**WHAT YOU ARE ASKED TO DO:**
The answer must repeat every record exactly, with no pictures in it.

========================================

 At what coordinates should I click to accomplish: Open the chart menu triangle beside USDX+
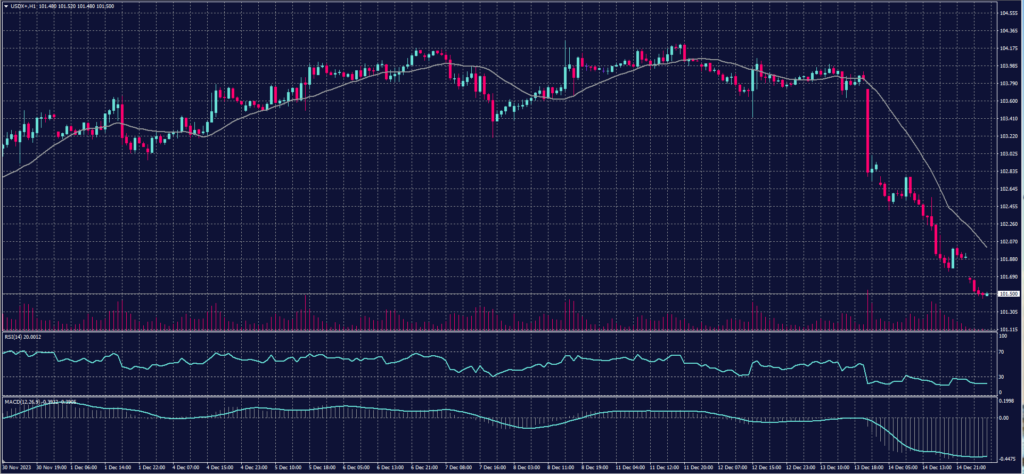[x=5, y=6]
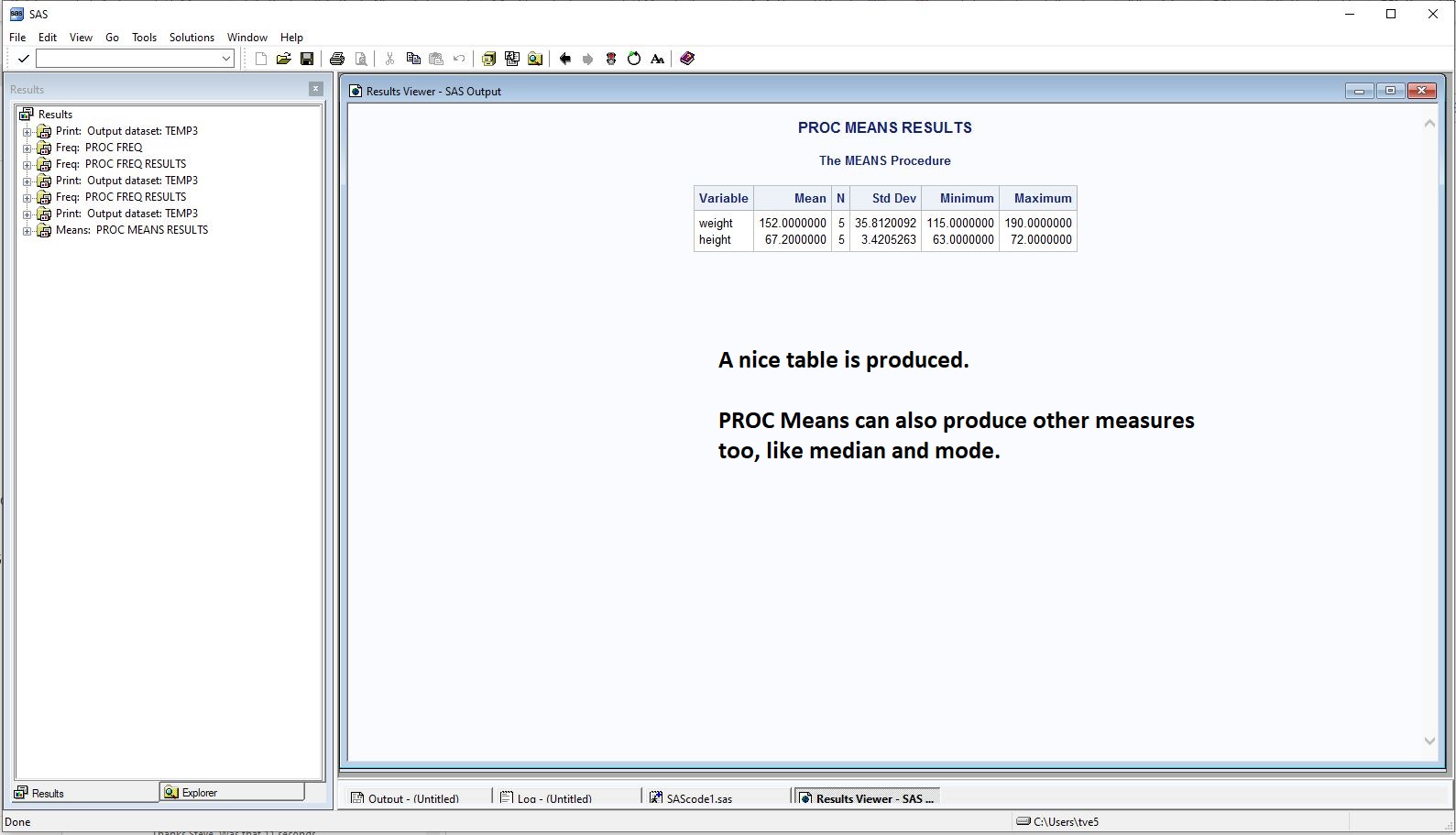Click the Print icon in toolbar
The height and width of the screenshot is (835, 1456).
click(x=337, y=59)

========================================

**SOLUTION TO THE PROBLEM:**
 At what coordinates should I click to accomplish: Open the chart menu triangle beside USDX+
[x=5, y=6]
Click the Print icon in toolbar
The height and width of the screenshot is (835, 1456).
click(x=337, y=59)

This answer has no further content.